Long interspersed nuclear element-1 (LINE-1) is the only active autonomous transposon in the human genome. Its transposition frequently induces host genome instability, leading to a variety of genetic diseases, including cancers. The host factors play important roles in inhibiting LINE-1 retrotransposition. As an important component of the immune system, the host factor SLFN14 has antiviral activity. Our laboratory shows that SLFN14 possesses potent inhibitory activity against LINE-1 retrotransposition. To explore the potential mechanism of SLFN14 inhibition, we analyzed its effects on transcription, translation, reverse transcription and insertion in the LINE-1 replication cycle. We confirmed that SLFN14 could suppress the LINE-1 mRNA level by affecting its transcription and degradation, thereby diminishing the protein and cDNA levels of LINE-1, which eventually block the LINE-1 retrotransposition. Further, by mapping the active domains of SLFN14, we found its inhibitory activity on LINE-1 being closely related to its endoribonuclease and ribosome binding domains. These results demonstrate the mechanism of SLFN14 in regulating LINE-1 replication, which further provide new insights for improving the regulation network of host factors for controlling genomic instability caused by LINE-1 replication.

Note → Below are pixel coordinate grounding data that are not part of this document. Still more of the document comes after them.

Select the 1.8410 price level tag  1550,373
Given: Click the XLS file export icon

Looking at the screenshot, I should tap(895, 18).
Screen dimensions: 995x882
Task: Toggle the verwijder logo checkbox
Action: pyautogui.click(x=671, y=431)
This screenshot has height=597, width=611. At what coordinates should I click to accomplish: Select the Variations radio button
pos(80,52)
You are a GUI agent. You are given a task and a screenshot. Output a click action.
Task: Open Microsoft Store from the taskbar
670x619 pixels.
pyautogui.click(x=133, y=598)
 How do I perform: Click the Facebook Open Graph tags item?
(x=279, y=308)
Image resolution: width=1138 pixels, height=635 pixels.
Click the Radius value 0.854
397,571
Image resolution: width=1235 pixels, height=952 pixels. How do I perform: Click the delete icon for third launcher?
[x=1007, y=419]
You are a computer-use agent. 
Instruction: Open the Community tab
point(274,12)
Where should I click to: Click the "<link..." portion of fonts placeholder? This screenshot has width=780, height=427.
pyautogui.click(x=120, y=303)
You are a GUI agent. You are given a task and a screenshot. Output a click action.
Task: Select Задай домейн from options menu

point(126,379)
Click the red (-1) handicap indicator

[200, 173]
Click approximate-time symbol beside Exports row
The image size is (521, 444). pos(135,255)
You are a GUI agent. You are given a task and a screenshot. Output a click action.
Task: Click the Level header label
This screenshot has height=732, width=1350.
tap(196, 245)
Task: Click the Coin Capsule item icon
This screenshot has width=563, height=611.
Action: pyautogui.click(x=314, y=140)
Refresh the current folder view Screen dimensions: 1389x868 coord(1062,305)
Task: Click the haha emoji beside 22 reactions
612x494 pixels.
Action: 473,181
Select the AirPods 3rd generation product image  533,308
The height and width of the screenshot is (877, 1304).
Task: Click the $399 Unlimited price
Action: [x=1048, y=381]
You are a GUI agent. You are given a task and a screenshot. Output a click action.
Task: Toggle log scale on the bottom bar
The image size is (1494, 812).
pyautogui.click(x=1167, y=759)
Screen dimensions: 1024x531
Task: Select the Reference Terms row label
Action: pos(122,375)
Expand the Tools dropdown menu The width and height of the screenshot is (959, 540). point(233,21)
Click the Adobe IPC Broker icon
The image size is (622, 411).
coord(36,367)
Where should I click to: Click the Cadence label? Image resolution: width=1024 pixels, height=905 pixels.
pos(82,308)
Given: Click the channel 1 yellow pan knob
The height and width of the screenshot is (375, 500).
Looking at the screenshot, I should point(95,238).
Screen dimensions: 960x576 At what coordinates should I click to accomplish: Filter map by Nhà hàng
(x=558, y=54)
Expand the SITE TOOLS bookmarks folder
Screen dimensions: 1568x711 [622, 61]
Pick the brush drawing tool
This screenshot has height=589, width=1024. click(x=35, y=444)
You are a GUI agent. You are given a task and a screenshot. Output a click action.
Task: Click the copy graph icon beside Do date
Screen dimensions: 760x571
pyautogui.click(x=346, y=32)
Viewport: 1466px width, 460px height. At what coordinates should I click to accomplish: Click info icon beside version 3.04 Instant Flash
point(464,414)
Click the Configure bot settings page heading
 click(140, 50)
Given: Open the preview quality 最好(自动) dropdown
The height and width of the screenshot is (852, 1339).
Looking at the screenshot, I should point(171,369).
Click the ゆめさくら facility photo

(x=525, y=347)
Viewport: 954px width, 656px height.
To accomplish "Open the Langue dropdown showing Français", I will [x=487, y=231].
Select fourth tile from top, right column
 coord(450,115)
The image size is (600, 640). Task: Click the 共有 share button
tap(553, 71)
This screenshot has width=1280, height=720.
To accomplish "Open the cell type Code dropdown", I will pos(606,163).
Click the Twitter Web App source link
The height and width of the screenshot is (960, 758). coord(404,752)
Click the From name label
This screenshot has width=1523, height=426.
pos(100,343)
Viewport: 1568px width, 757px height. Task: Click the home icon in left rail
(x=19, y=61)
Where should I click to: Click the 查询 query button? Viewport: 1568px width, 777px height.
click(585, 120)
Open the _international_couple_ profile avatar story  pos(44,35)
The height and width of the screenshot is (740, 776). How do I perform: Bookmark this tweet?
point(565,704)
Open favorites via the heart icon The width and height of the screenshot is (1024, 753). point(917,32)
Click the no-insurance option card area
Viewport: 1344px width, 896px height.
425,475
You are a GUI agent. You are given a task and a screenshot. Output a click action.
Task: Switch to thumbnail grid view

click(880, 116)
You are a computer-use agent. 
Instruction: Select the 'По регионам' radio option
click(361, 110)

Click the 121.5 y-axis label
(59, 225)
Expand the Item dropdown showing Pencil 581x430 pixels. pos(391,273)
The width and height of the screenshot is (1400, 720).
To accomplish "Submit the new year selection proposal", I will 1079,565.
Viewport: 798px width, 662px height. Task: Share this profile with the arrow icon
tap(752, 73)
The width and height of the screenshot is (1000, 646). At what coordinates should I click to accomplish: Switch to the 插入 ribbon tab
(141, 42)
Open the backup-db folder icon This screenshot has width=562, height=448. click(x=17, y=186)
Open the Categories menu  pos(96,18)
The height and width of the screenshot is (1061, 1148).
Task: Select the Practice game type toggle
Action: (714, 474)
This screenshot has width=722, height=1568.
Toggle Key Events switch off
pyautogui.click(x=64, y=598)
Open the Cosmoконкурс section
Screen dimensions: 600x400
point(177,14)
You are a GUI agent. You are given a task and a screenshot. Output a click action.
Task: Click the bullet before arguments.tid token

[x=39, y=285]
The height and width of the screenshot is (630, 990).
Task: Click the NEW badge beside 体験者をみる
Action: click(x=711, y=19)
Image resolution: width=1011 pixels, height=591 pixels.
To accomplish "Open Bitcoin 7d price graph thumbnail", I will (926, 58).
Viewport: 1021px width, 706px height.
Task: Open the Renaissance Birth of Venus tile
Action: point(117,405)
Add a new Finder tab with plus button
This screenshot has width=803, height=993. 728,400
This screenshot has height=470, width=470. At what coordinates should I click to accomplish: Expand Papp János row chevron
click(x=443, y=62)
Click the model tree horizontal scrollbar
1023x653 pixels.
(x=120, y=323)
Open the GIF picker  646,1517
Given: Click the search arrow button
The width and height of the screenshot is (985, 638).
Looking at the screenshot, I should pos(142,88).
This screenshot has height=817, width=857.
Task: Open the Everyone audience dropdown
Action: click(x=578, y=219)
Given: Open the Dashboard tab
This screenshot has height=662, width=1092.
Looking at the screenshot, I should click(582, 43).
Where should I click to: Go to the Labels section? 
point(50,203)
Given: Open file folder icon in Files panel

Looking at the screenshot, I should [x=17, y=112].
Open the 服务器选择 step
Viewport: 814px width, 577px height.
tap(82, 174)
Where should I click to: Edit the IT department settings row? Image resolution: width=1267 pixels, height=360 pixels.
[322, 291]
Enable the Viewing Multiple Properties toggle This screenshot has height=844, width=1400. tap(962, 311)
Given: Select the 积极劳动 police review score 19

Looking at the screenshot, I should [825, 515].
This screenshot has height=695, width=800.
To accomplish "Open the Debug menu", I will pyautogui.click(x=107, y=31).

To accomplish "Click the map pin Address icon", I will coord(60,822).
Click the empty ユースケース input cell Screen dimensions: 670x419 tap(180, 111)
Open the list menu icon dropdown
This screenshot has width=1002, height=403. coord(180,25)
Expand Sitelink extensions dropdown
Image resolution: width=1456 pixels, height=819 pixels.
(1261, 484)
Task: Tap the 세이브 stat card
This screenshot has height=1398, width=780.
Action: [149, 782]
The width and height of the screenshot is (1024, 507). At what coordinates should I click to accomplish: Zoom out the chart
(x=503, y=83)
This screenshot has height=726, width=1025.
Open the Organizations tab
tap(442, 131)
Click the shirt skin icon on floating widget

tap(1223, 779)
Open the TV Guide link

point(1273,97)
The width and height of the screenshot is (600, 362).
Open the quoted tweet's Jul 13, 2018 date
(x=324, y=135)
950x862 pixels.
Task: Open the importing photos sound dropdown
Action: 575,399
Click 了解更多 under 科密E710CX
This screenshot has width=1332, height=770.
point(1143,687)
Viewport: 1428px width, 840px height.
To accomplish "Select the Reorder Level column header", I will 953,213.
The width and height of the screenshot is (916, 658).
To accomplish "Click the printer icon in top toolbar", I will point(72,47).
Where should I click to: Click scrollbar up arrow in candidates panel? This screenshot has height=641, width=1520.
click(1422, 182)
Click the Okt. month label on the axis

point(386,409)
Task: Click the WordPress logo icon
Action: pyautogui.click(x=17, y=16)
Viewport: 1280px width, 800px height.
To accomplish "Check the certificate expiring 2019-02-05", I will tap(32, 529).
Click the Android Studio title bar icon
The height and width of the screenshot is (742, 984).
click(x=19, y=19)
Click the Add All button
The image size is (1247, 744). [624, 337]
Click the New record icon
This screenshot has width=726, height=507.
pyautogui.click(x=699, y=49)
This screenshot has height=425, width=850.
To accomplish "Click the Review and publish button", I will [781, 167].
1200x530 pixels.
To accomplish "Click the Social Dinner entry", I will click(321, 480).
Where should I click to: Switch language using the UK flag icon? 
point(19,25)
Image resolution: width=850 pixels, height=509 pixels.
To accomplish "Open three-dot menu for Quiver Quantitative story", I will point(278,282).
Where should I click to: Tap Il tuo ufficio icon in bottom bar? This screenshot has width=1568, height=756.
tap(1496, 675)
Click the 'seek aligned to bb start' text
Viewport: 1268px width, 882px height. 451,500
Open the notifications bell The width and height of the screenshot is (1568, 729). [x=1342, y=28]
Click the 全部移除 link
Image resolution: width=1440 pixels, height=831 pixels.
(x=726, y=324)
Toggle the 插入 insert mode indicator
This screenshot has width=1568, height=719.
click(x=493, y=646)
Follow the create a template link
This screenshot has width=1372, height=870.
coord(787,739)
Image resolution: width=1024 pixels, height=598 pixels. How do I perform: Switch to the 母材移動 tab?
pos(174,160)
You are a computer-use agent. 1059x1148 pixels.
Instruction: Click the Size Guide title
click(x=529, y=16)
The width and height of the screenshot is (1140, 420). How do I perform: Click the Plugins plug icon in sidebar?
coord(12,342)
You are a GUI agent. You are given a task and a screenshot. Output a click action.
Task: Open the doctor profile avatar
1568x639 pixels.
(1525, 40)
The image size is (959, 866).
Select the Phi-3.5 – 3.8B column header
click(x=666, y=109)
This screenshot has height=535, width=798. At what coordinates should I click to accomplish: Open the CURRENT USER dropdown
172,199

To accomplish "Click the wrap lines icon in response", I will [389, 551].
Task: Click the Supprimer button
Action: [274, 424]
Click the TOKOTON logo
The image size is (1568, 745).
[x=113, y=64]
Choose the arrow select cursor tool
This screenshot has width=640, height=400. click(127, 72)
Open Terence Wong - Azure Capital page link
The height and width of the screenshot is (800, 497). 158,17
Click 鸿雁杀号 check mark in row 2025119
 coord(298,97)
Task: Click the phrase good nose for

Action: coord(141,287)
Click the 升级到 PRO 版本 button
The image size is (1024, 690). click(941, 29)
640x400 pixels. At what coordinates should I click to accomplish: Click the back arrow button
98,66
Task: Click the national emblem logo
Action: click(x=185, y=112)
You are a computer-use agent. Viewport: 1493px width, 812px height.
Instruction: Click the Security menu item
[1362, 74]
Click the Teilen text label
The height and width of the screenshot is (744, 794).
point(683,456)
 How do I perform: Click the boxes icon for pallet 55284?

长散在核重复序列1 (long interspersed nuclear element-1, LINE-1)是迄今为止发现的人体基因组中唯一具有自主转座活性的逆转录转座子,其转座常引起宿主基因组不稳定,从而导致包括癌症在内的各种严重基因疾病的发生。宿主因子在宿主抗LINE-1转座中发挥着重要作用。宿主因子SLFN14作为免疫系统重要组成员,具有抗病毒活性。本实验室研究发现SLFN14对于LINE-1的转座具有抑制作用。为进一步探究其具体的作用机制,通过对LINE-1复制周期中的转录、翻译、逆转录、整合环节进行实验分析,证实SLFN14能够通过影响LINE-1 mRNA转录过程及其半衰期,降低LINE-1 mRNA的水平,从而影响LINE-1蛋白及cDNA表达水平,最终导致LINE-1复制受阻。同时,通过对SLFN14活性中心的定位,本研究还发现SLFN14的抗LINE-1活性与其核糖核酸内切酶结构域和核糖体结合结构域密切相关。上述研究结果展示了SLFN14调控LINE-1复制的机制,进一步完善了宿主因子调控网络,为控制因LINE-1复制引起的基因组不稳定提供了新思路。.
Keywords: 5 ?-UTR internal promotor region;; LINE-1; SLFN14; retrotransposon; transposition.